* _Task prompt_
Please state the number of lines in the records below that contain the string "zboží", and nothing further.

[Pixel coordinate grounding data]
......

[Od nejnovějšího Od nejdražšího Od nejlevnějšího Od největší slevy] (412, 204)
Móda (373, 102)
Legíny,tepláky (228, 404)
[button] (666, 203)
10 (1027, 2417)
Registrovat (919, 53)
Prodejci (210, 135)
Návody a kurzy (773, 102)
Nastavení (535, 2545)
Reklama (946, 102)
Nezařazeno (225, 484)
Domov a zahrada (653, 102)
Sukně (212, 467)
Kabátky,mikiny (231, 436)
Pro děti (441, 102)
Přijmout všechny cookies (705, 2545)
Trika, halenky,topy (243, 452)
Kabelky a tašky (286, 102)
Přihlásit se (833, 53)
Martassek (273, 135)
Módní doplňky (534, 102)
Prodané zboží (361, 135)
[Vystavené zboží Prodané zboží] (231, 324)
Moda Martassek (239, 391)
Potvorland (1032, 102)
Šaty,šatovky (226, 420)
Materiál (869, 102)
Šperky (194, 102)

......

* _Solution_
2